===== AUSGEWÄHLTER TEXT
Die EU-Kommission will die Mitgliedsstaaten nun von einer „Jugendgarantie“ überzeugen, wonach niemand unter 25 länger als vier Monate ohne Job oder Ausbildung sein dürfe. Erzwingen kann die EU eine solche Garantie nicht; mit EU-Förderungen sollen die Staaten aber auf den Geschmack kommen. Im Kanzleramt wird dies auch als rot-weiß-roter Erfolg verbucht: Kanzler Faymann forderte schon im Jänner EU-Maßnahmen gegen die Jugendarbeitslosigkeit.
Vorbild Österreich Am Mittwoch soll Sozialkommissar Laszlo Andor laut FAZ Details präsentieren. Sein Plan wird sich an Österreich, Norwegen und den Niederlanden orientieren.

Was können andere Staaten vom heimischen Modell („duales System“ mit Ausbildung in Betrieb und Berufsschule) übernehmen? „Vor allem das sozialpartnerschaftliche Prinzip, dass Arbeitgeber und Arbeitnehmer direkt in das System eingebunden sind“, sagt Thomas Mayr, Geschäftsführer des Instituts für Bildungsforschung der Wirtschaft. Ein Erfolgsfaktor sei etwa, dass in Österreich die Firmen bei der Erstellung der Lehrpläne mitreden können.

Die gedämpfte Wirtschaftsentwicklung setzt dem österreichischen Arbeitsmarkt immer mehr zu. Ende November waren inklusive Schulungsteilnehmer 344.521 Menschen ohne Job, das sind um 7,2 Prozent mehr als noch vor einem Jahr. Kräftig ausgeweitet hat das AMS die Schulungsmaßnahmen. Immerhin 74.000 Menschen (+ neun Prozent) nahmen daran teil, allein in Wien waren es 29.000. Einen Rückgang von fast sechs Prozent gab es bei den offenen Stellen.
Der Anstieg der Arbeitslosigkeit traf im November Männer stärker als Frauen. Das hat auch damit zu tun, dass die Krise nun auch bei der Industrie angekommen ist. Das Industrieland Oberösterreich hat überdurchschnittlich stark Personal abgebaut. Positiv für die Industrie ist die soeben beschlossene, neue Kurzarbeitszeit-Regelung.
==========
AUFGABE:
Nenne jede Person, die der Text zur Jugendarbeitslosigkeit namentlich erwähnt, zusammen mit der dort angegebenen Funktion.
===== GESPEICHERTE DATEN
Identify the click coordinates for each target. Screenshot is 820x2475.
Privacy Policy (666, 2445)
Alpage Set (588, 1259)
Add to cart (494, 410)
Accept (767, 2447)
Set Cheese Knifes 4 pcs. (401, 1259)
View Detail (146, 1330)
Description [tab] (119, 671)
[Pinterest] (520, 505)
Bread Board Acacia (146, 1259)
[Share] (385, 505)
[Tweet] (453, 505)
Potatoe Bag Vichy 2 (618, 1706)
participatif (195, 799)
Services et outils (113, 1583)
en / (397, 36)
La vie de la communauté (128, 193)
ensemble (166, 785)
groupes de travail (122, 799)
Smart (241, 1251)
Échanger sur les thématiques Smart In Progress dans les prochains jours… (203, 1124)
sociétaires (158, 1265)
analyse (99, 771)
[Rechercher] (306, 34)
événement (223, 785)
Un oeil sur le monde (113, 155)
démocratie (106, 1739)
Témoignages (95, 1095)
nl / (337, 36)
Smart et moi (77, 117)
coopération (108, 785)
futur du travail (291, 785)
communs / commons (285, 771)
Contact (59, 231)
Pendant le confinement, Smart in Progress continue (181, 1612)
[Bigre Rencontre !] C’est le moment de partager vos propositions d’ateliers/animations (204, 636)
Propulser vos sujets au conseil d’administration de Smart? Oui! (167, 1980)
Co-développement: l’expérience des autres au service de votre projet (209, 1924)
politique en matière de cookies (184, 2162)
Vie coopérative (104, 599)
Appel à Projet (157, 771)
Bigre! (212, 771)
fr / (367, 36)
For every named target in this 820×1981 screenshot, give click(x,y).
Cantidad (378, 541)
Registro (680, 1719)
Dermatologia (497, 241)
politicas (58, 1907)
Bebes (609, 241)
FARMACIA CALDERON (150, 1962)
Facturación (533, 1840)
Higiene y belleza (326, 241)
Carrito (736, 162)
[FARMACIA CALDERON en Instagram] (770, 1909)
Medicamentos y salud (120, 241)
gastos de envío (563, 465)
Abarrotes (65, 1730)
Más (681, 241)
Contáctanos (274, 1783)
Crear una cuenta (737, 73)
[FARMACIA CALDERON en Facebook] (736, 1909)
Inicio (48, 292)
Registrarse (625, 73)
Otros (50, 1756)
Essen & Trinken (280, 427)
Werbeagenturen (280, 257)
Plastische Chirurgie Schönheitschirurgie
==========
ERWARTETE AUSGABE:
- Faymann: Kanzler
- Laszlo Andor: Sozialkommissar
- Thomas Mayr: Geschäftsführer des Instituts für Bildungsforschung der Wirtschaft